私は女性比率を高めるには、掛け声だけではなかなか実行されないので、いわゆるクォータ(割当て)制の導入によって強制的に女性を登用して比率を高めるのが最も効率的と考える。確かに男性への逆差別、有能でない女性を登用しかねない、といった問題が生じるが、制度が落ち着けばそのデメリットは小さくなる。10年前後の間はこのようなデメリットがあるかもしれないが、きっとその間に有能な女性が育ってきて、自然な姿で女性比率が高まるのである。

アメリカでは、大学教授の女性比率が何%以下の大学には、政府から研究費の支出をしないという荒療治をかなり以前に入れた。一時的な混乱があったことは確かであるが、その後女性の教授は自然と育ってきた経験があるし、今はそのクォータはないものと予想される。フランスでは、選挙に際して男女の候補者を同数とするような選挙方式が定められた。これらはクォータ制そのものの政策なので、日本もこういう方策を学ぶことがあってよい。

実は、私がもっと気になるのは、ごく普通の女性への差別撤廃への取組みがまだ十分でないことにある。
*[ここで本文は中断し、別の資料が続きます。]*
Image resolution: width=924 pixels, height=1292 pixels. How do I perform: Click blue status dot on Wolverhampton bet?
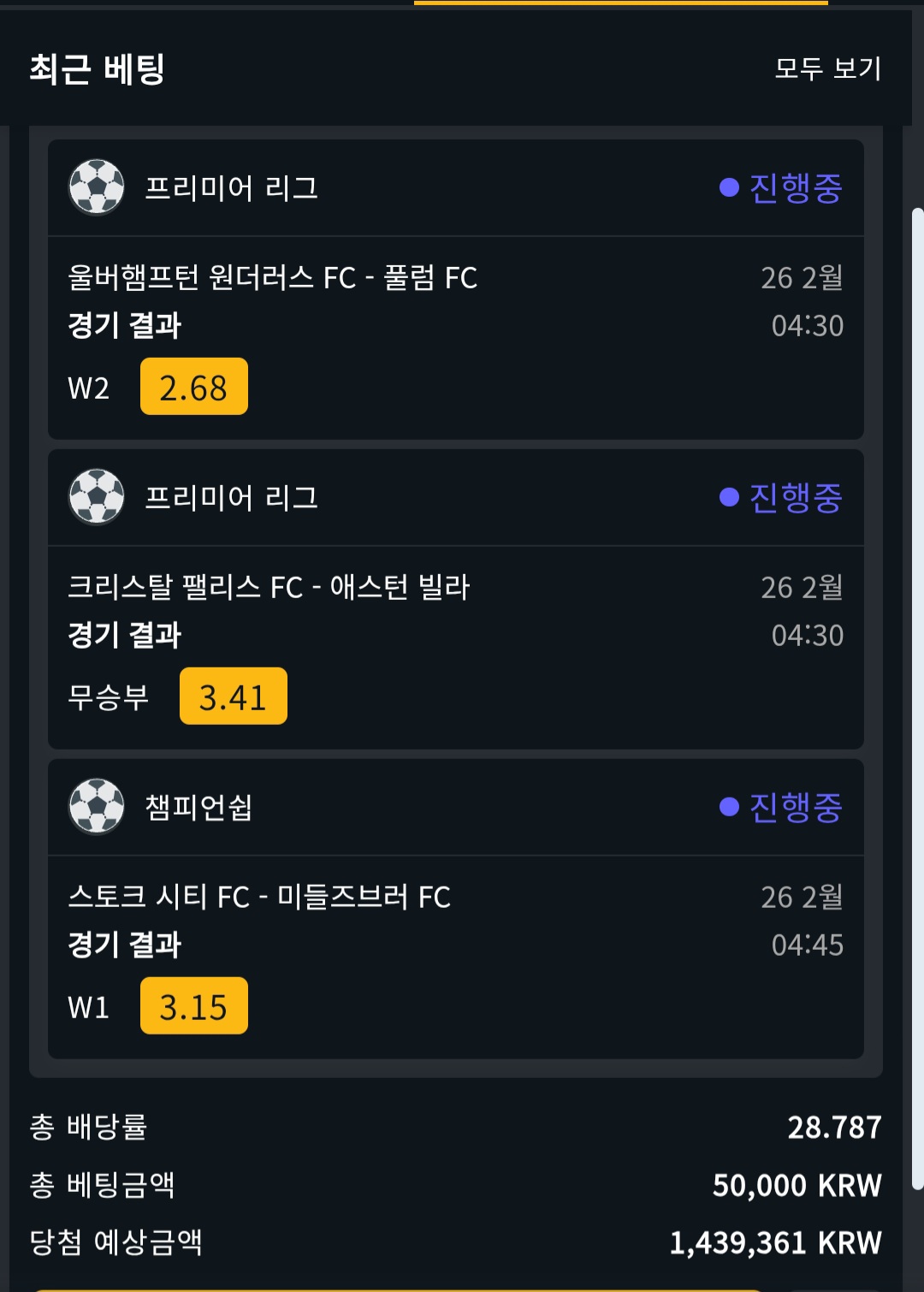pos(729,187)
例えば、男女間の賃金差別や、採用や昇進における女性差別、といったように大多数の女性が日常の職業生活で経験している不平等を是正するのにどうすればよいか、といったことへの切り込みがまだ十分とは思えないことである。

確かに男女雇用機会均等法はこれらの差別を禁じており、差別は徐々に低下してはいるが、まだ差別はかなり残っている。法がうまく実行されているかどうかの監視は弱いし、違反した企業への制裁も厳格ではない。どうすれば監視の体制を強めたり、制裁を厳しくできるか、そして社会のあらゆるところでの差別をなくす政策のあり方、といった議論がもっとなされていいと思われる。実態を知る調査も十分ではない。このような大多数の女性が悩んでいる差別の問題の解決に一層の努力をすることが重要ではないかと考えている。
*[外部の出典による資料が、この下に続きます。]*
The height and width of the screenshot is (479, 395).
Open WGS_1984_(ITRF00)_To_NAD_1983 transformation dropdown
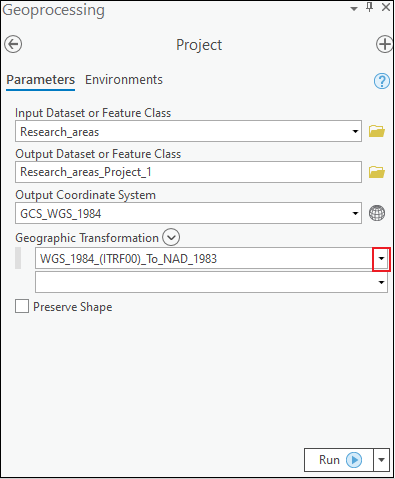pos(381,259)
ごく普通の女性への差別撤廃政策を強調し、もしそれがうまく行くなら、大勢の女性から男女共同参画政策への支持が高まると予想できるメリットは大きい。

橘木 俊詔
たちばなき・としあき/小樽商科大学商学部卒業後、大阪大学大学院経済学部研究科修士課程修了。ジョンズ・ホプキンス大学大学院博士課程修了(Ph.D.)。京都大学経済研究所教授、同大学経済学研究科教授、この間INSEE、OECD、大阪大学、スタンフォード大学、エセックス大学、London School of Economics 等で教職と研究職を、経企庁、日銀、郵政省、大蔵省、通産省の各研究所特別研究官で研究職を歴任。現在は、同志社大学経済学部教授。